A registry for epidermolysis bullosa (EB) had been designed by the Epidermolysis Bullosa Research Partnership (EBRP). EB is a debilitating and sometimes fatal genetic disorder that causes severe blistering of the skin and mucous membranes. It affects up to 50,000 people in the U.S. and about 500,000 globally. The registry aims to provide essential information to patients, guide them to appropriate medical services, and facilitate research by consolidating patient data, thereby attracting medical researchers to devise treatments.

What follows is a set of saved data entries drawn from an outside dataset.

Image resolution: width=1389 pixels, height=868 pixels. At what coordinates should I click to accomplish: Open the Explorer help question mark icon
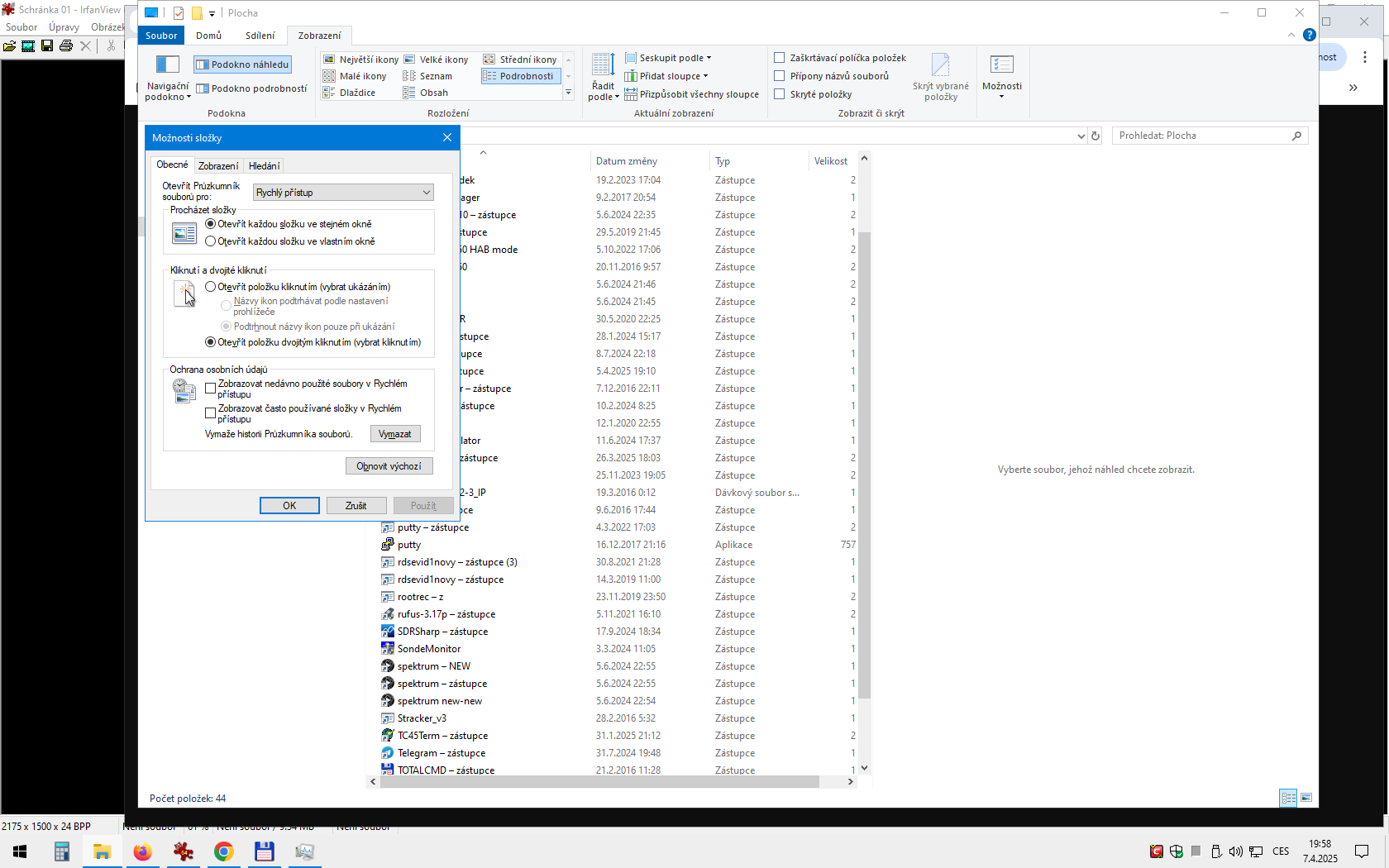pos(1309,35)
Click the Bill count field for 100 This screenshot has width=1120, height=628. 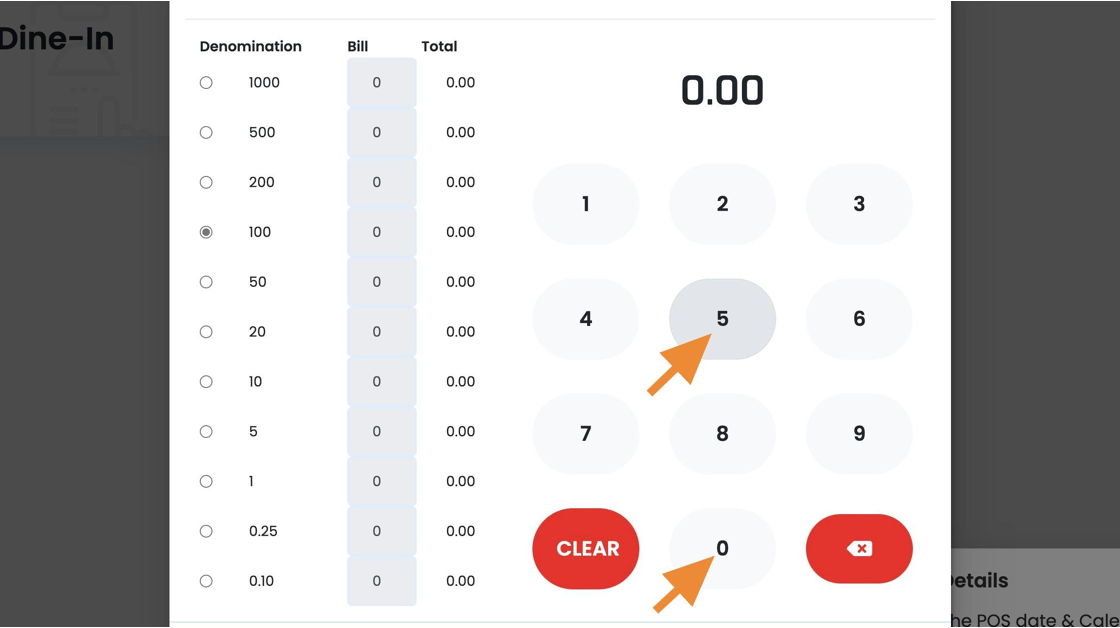[381, 232]
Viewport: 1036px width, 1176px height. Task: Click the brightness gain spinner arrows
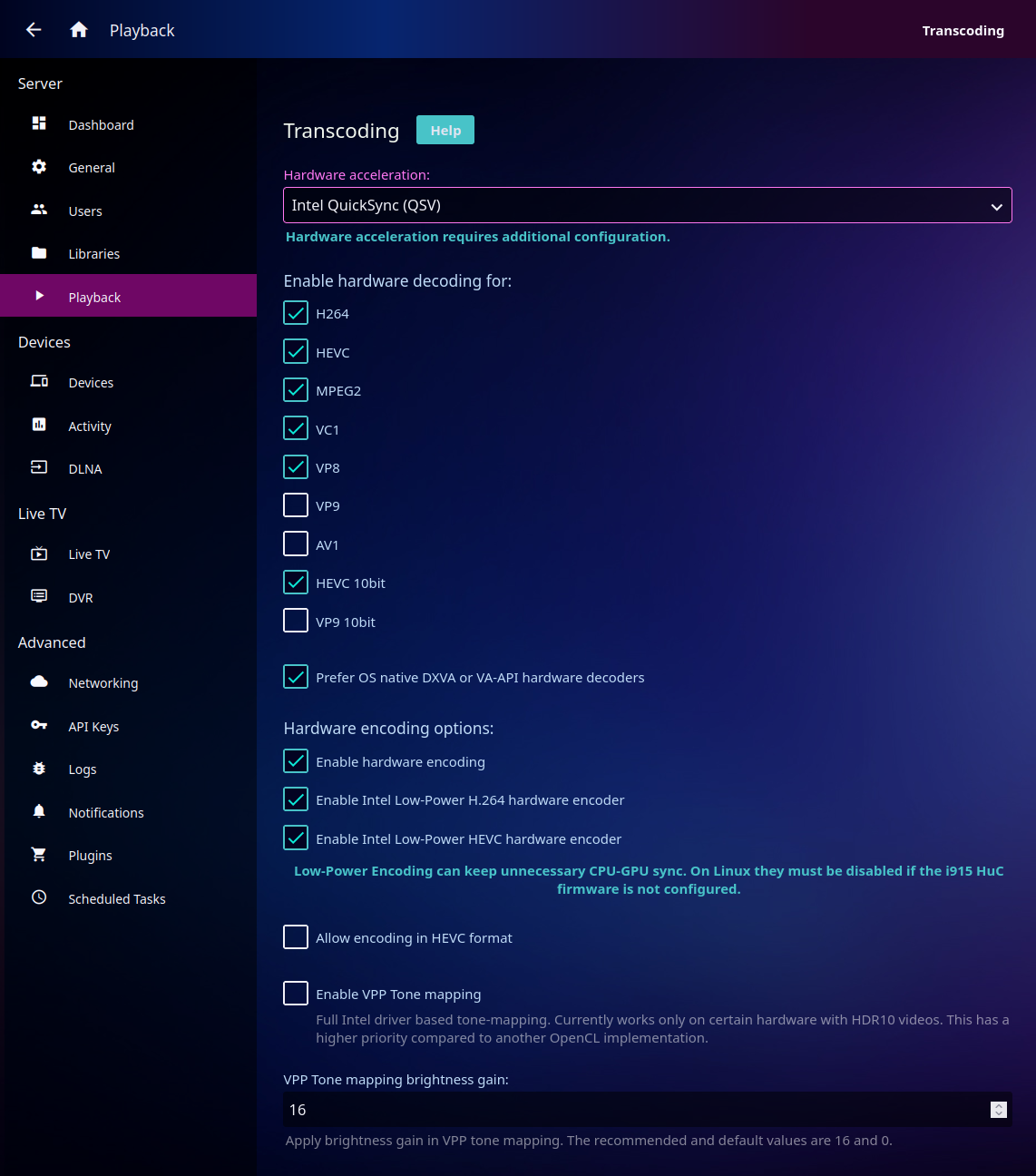pos(998,1110)
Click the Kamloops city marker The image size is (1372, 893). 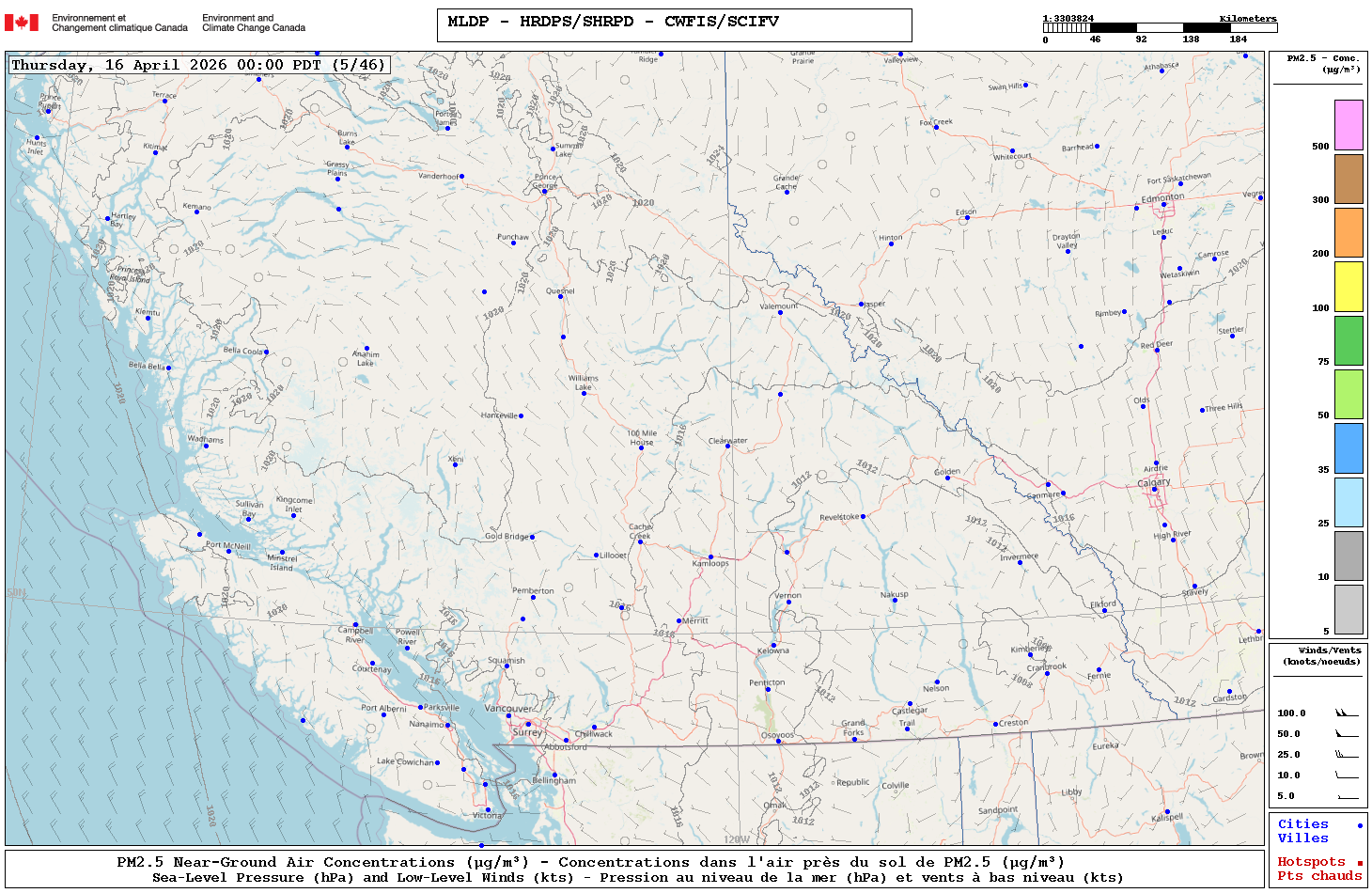710,557
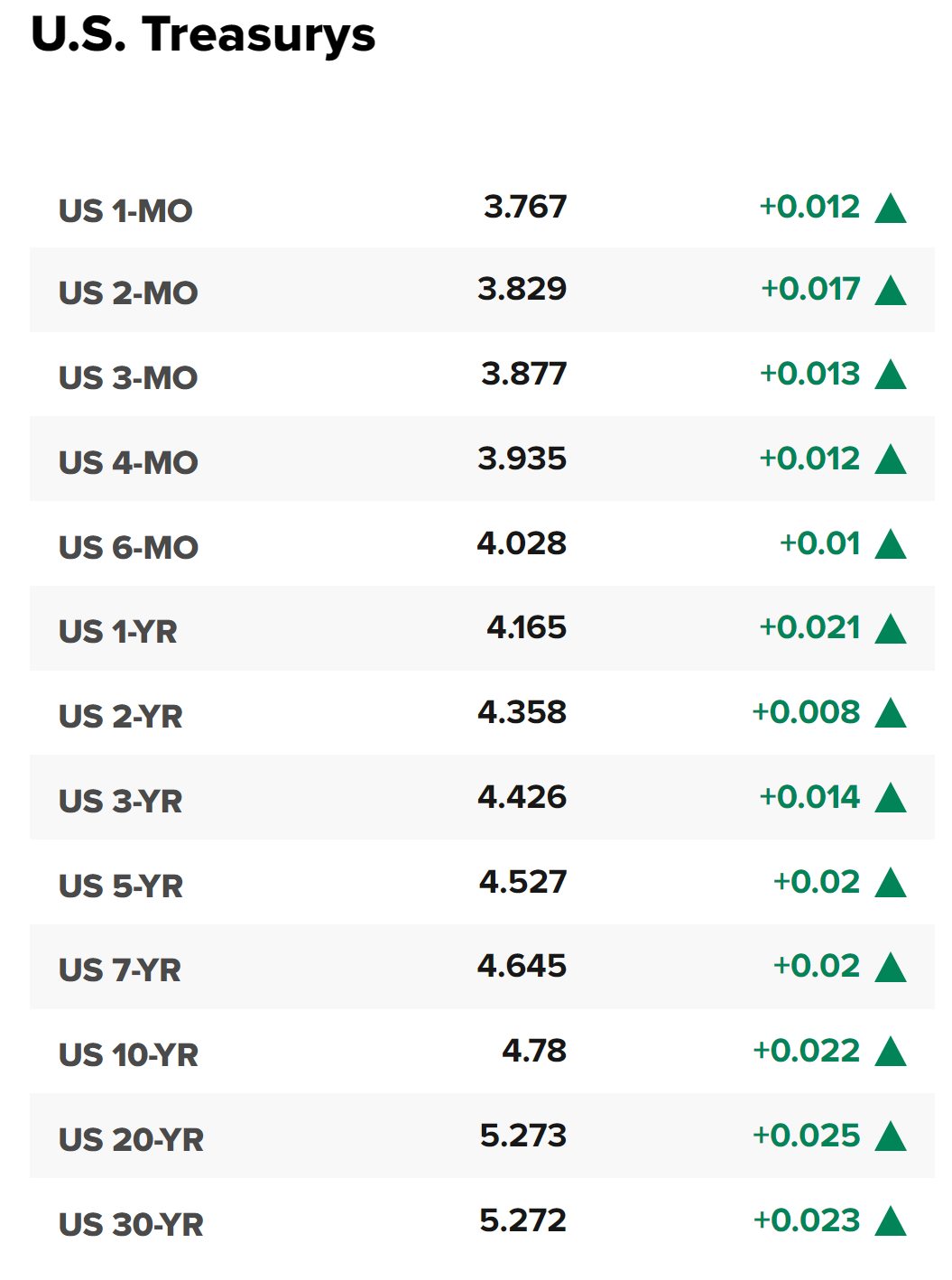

The governance structure of the registry presents several questions. Michael Hund, CEO of EBRP, must decide whether to establish it as a for-profit entity, leveraging venture capital to scale rapidly, or as a non-profit, following the traditional model for medical charities. This decision poses implications for patients' willingness to donate data, as they may perceive for-profit motives negatively. Additionally, the governance structure will need to address complex issues of privacy and consent, particularly around the collection and use of genetic data. Each patient's DNA is unique, raising inevitable privacy concerns even when data is anonymized. Ethical dilemmas arise regarding how detailed genetic information, which could reveal susceptibilities to various other conditions, is handled and whether it might affect patients' health insurance or employment prospects.